▶ _Extract_:
|---|

Spoiler: Drawing Process



To ensure everyone gets a fair shake and to minimize any potential conflict of interest while maintaining the highest level of transparency- I have drafted a new way to draw winners. The system uses (3) members and works as follows:

The system makes sure that there is no bias or other favoritism at play when winners are drawn. Winners are drawn based on a random number instead of usernames- where a possibility exists to redraw if that person doesn’t like who won, draw a friend, draw themselves, pass on new members, or skip doing a random drawing all together.

My hope is that this will alleviate any concerns about drawings and their legitimacy. If it works smoothly, I would like to see this become the new standard when conducting giveaways that have prizes donated by the community.

If there are any questions about this system, drop me a PM.




*Thank You to all of our hard working crunchers*, young and old, that put forth a great deal of effort in pursuit of the greater good, as well as another thanks to all that donated of the games!  We hope to do much good not only with this Challenge but as long as we can, and in the middle of all that hard work, we find time for some gaming 
So let's get entering for some games!


----------



## manofthem (Feb 15, 2014)

First off, I trust there's stuff I missed, perhaps games I missed, and I'd like to issue a preemptive apology.  I'll be checking it over and editing as need be.


----------



## Nordic (Feb 15, 2014)

Exiting! I am not entering. I only have played one game or so this last 6 months and don't need another game sitting unused. I wish luck to all who enter.

Edit:
I’m a TPU cruncher, and I will be crunching on 16 cores/22 threads during this February Challenge.


----------



## Norton (Feb 15, 2014)

Holy crap!  Now that's a list! 

Going to pass on the grand prize and look over this pile of goodness for awhile before I make my selection(s)

- Put me down for *RAGE*
Thanks again to *manofthem* for hosting this giveaway! 

As required:

*I’m a TPU cruncher, and I will be crunching on 40 cores/56 threads during this February Challenge*


----------



## n3rdf1ght3r (Feb 15, 2014)

|---|

▶ _Exercise A_: In the giveaway thread, how many cores and threads does Norton say he will be crunching on during the February Challenge?
▶ _Exercise B_: Rewrite the paragraph of the giveaway thread that begins "The system makes sure" in a shorter form that keeps its main facts.
▶ _Exercise C_: Proceed with the giveaway thread, starting from where it stops.

▶ _Data shown_:

|---|

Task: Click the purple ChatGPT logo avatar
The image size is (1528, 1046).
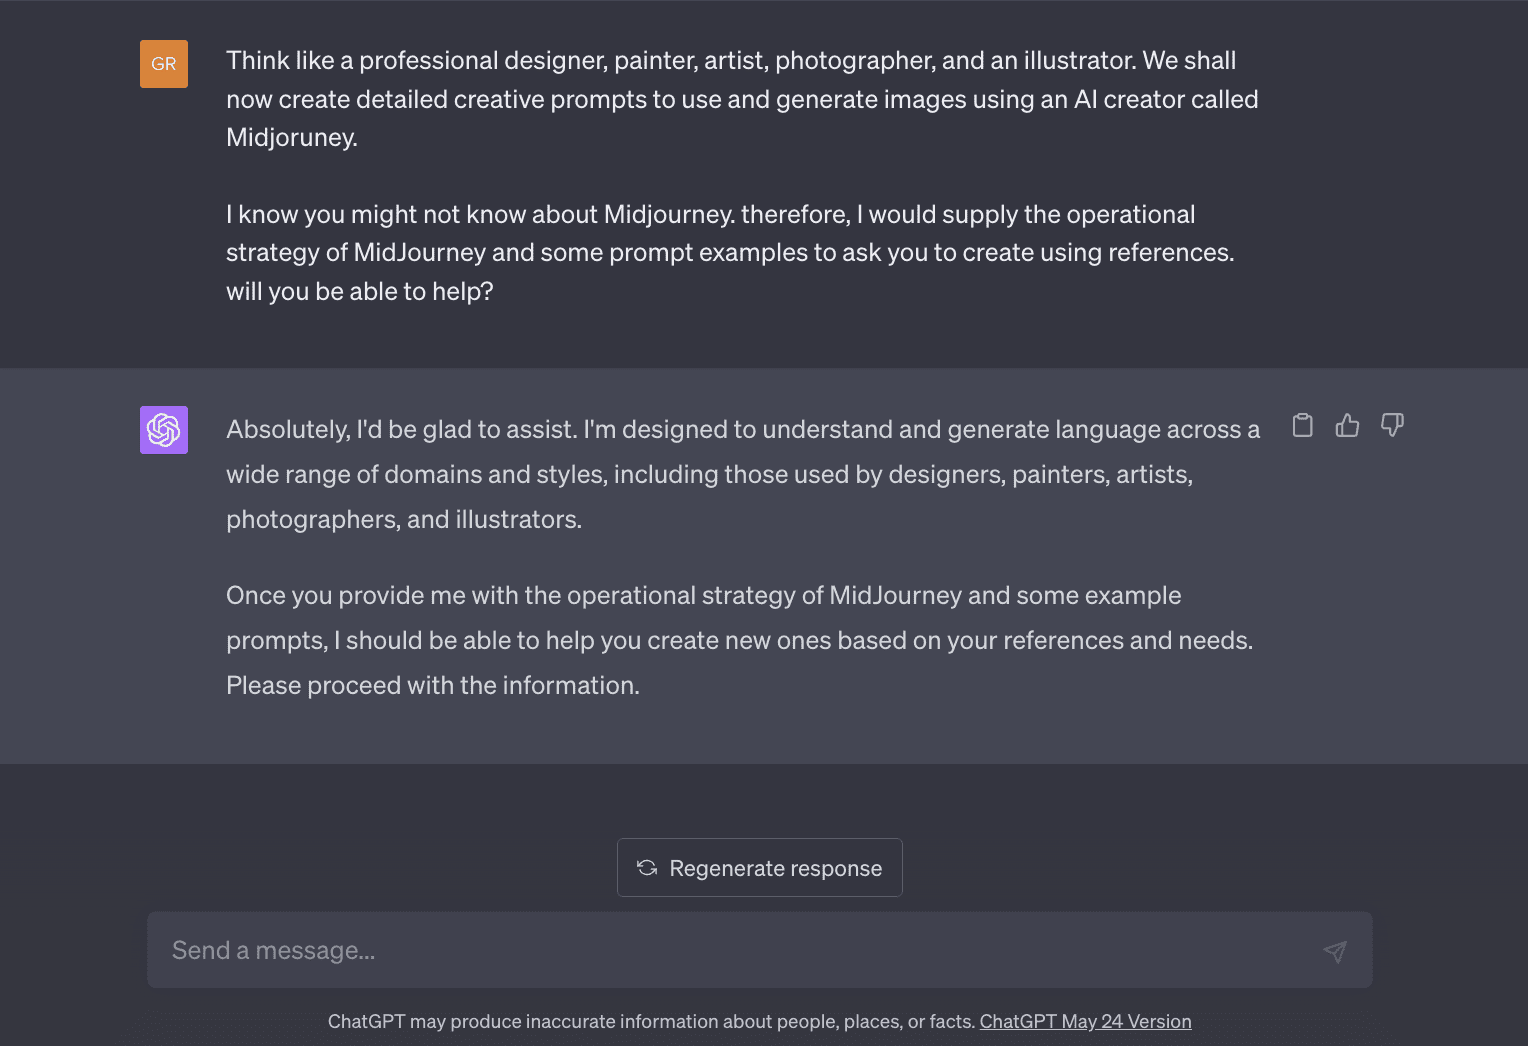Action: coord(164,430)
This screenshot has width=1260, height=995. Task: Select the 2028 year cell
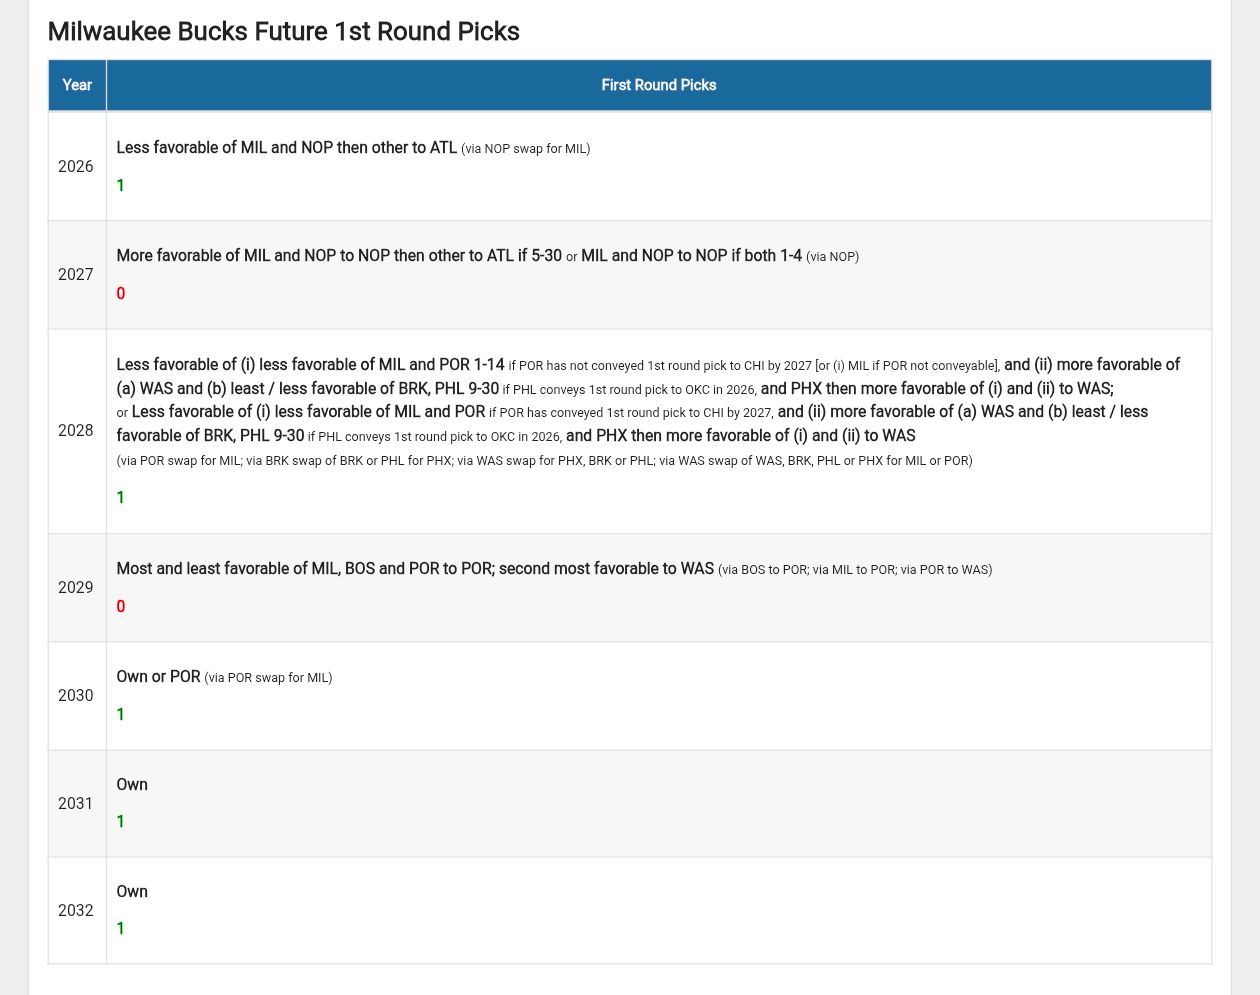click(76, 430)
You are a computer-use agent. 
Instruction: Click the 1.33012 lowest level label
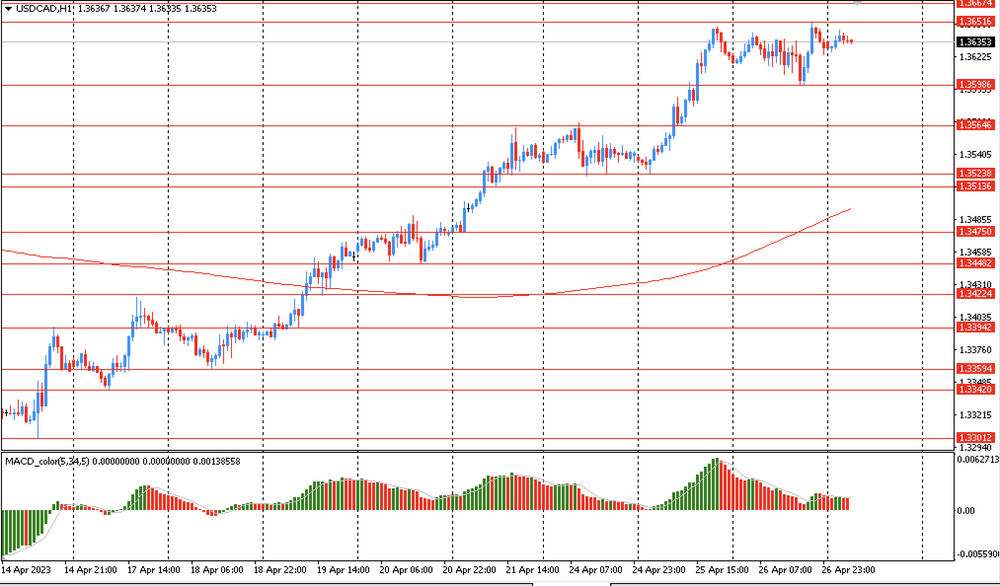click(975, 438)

|---|

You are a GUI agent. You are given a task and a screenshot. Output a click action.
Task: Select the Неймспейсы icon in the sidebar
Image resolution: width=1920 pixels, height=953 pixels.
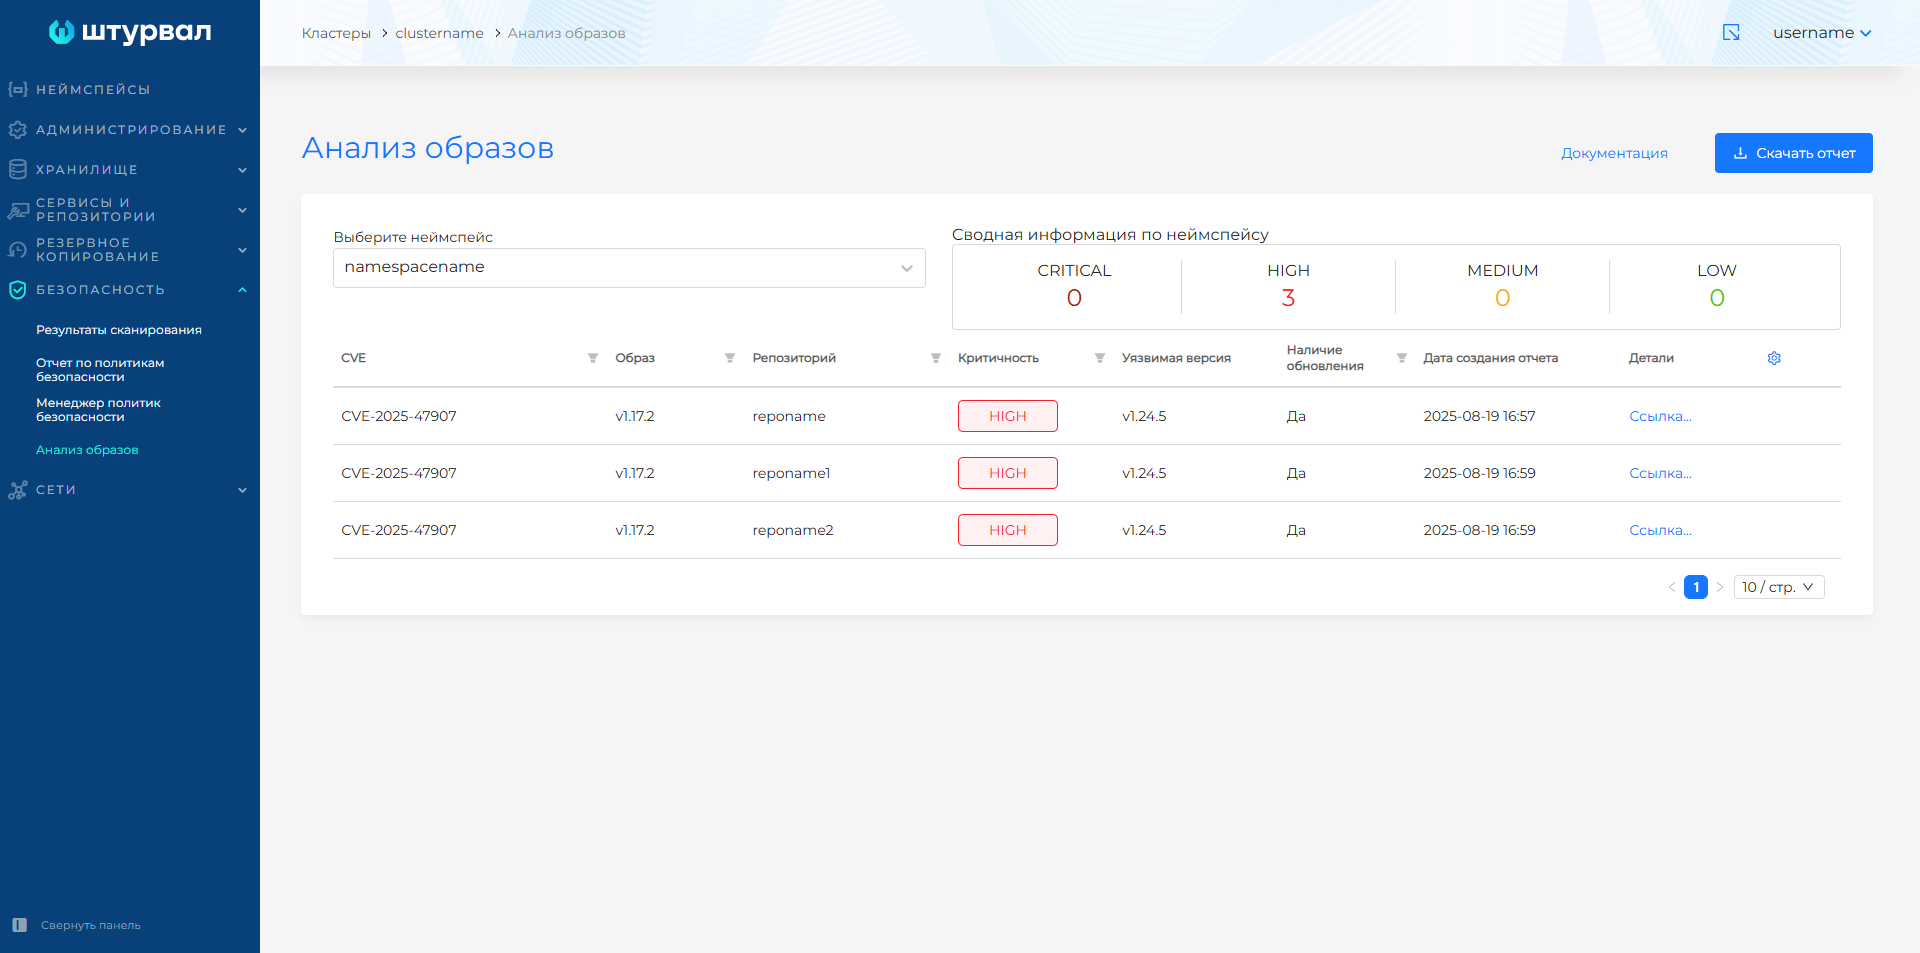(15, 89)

|---|

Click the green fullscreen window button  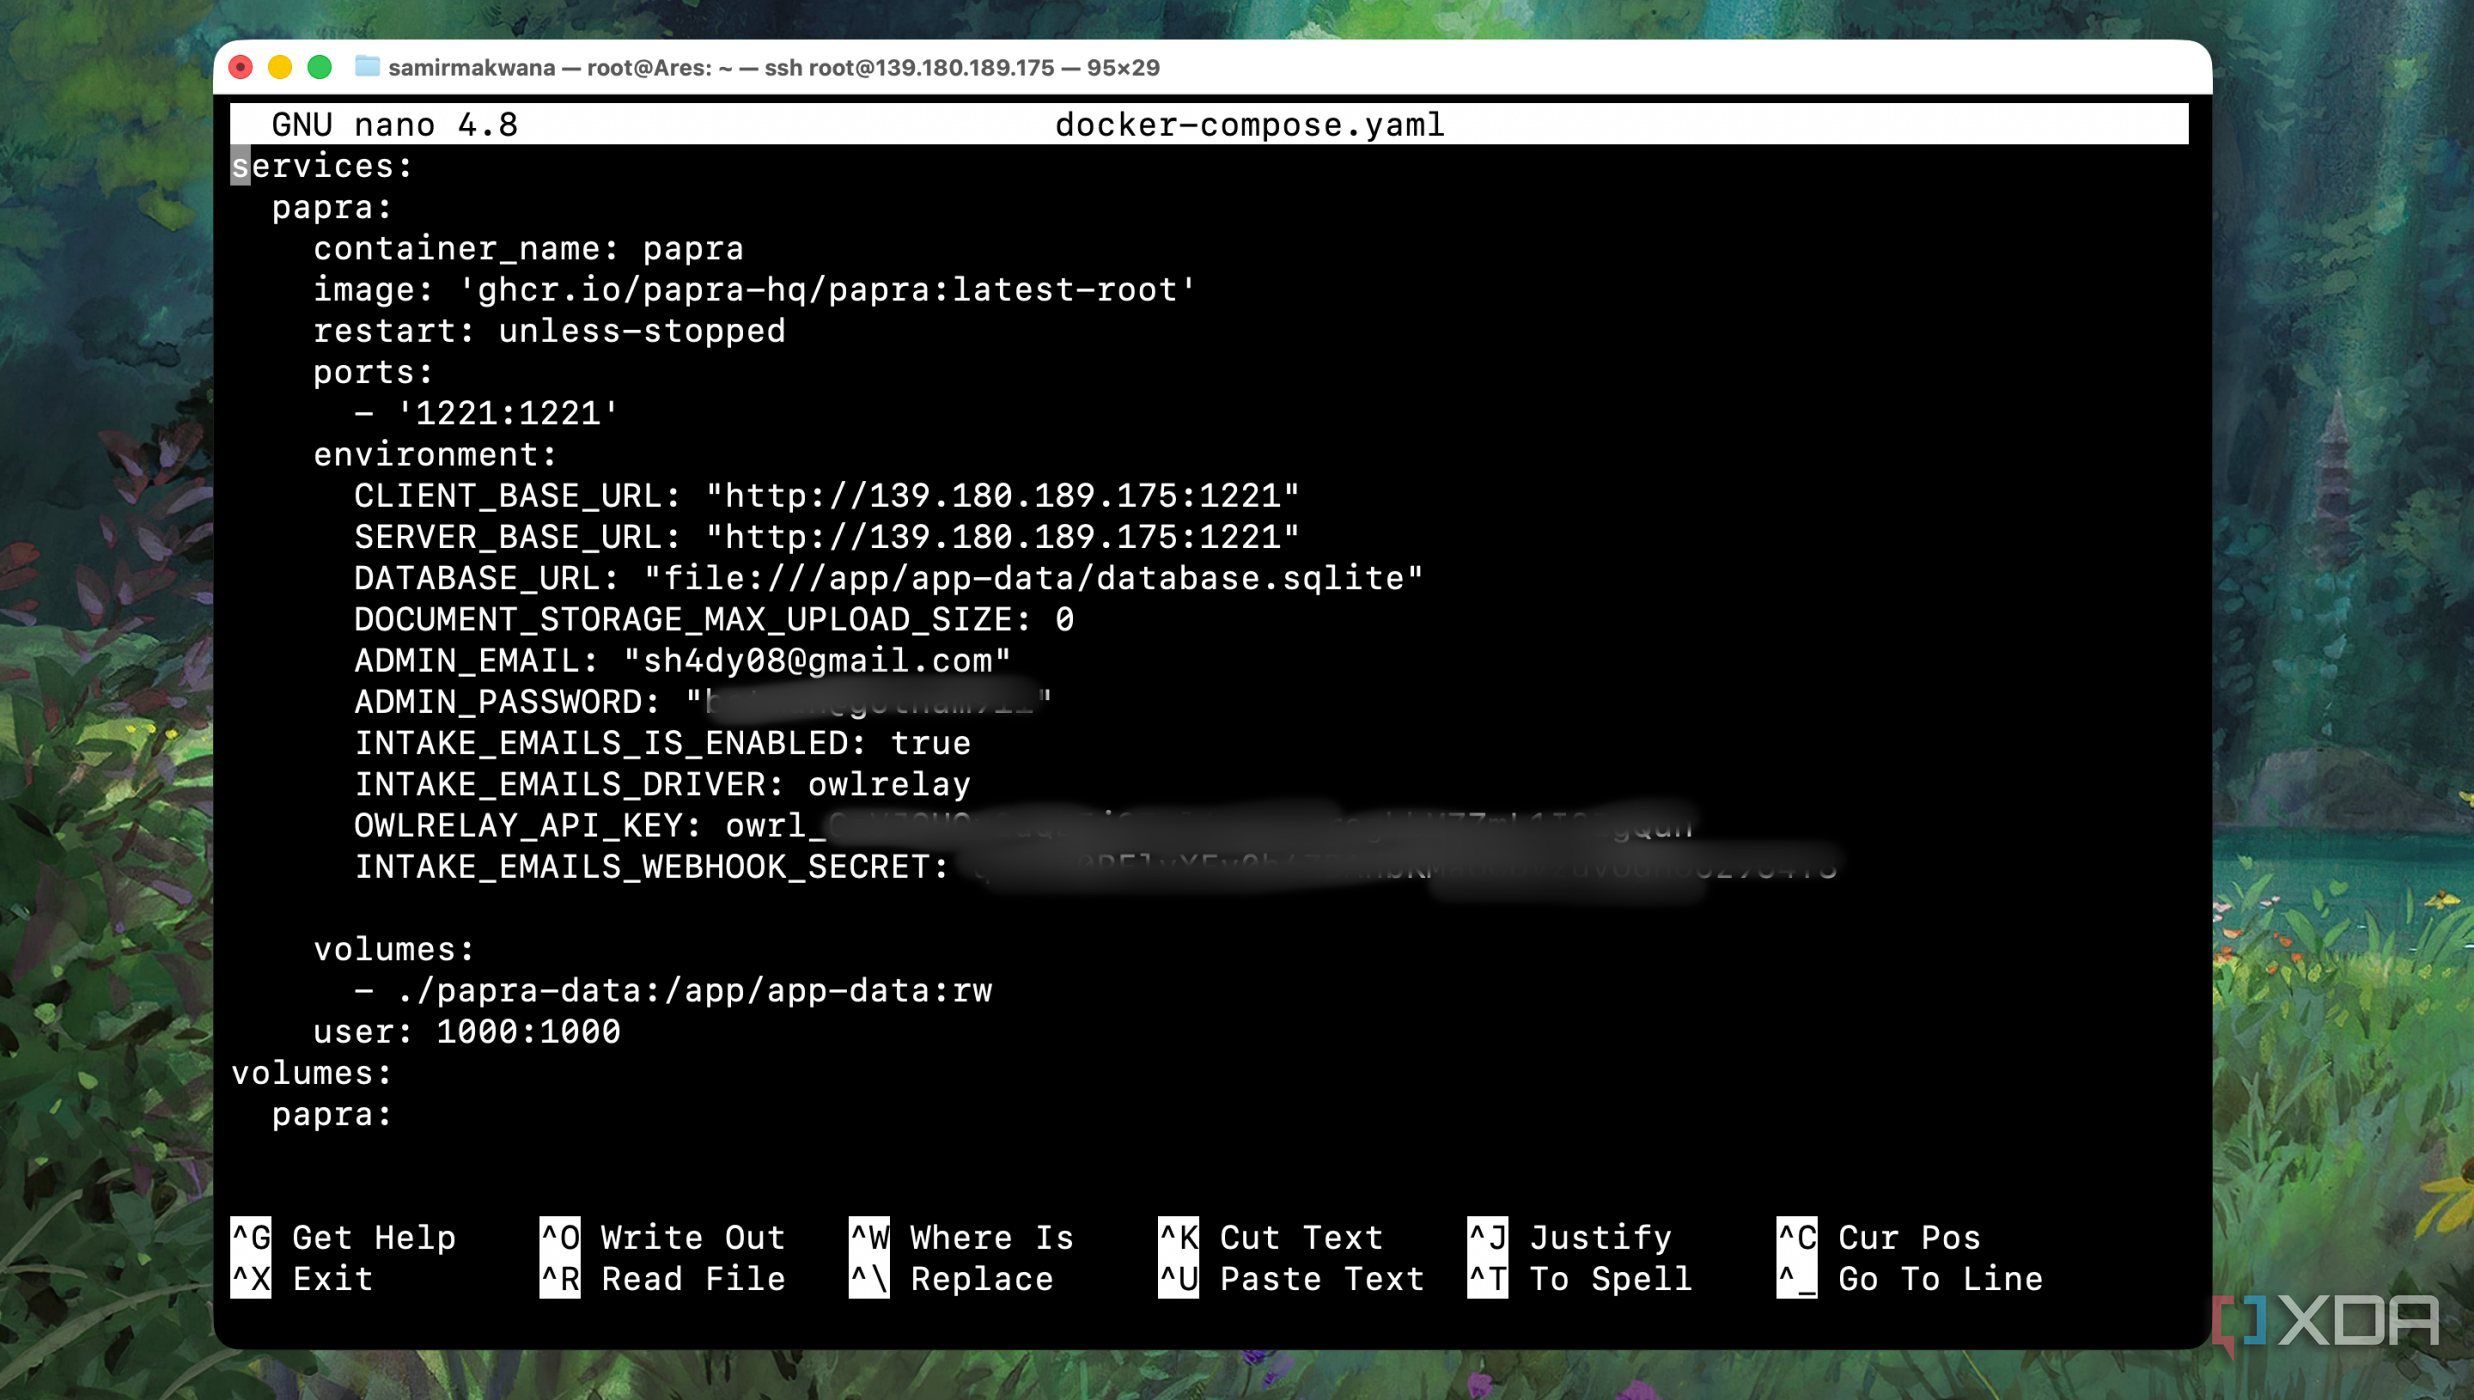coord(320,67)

|---|

▶ _Written reply A_: 40 cores/56 threads.

▶ _Written reply B_: The system keeps bias and favoritism out of the drawings. Winners are picked by random number instead of by username. Drawing by username would let the person drawing redraw if they disliked the winner, pick a friend or themselves, pass over new members, or skip the random drawing entirely.

▶ _Written reply C_:
I’m a TPU cruncher, and I will be crunching on 6cores/10 threads during this February Challenge. Entering for Assasins creed IV and the Sid Meiers bundl, opting out of the gradprize


----------



## manofthem (Feb 15, 2014)

Norton said:


> Going to pass on the grand prize and look over this pile of goodness for awhile before I make my selection(s)
> 
> ...
> 
> *I’m a TPU cruncher, and I will be crunching on 40 cores/56 threads during this February Challenge*



Thanks Norton for donating the Grand Prize!  

When this thing is over, we are going to have a lot of cores/threads going for us! 


And if anyone sees an error, please bring it to my attention, in either post or pm.  (ie: if you donated a game and it's not here (which is possible that I missed something))


----------



## theonedub (Feb 15, 2014)

Missed the games I have offered to donate: 

Afterfall
The Walking Dead (1st game, not sequel)
FTL
RAGE


----------



## manofthem (Feb 15, 2014)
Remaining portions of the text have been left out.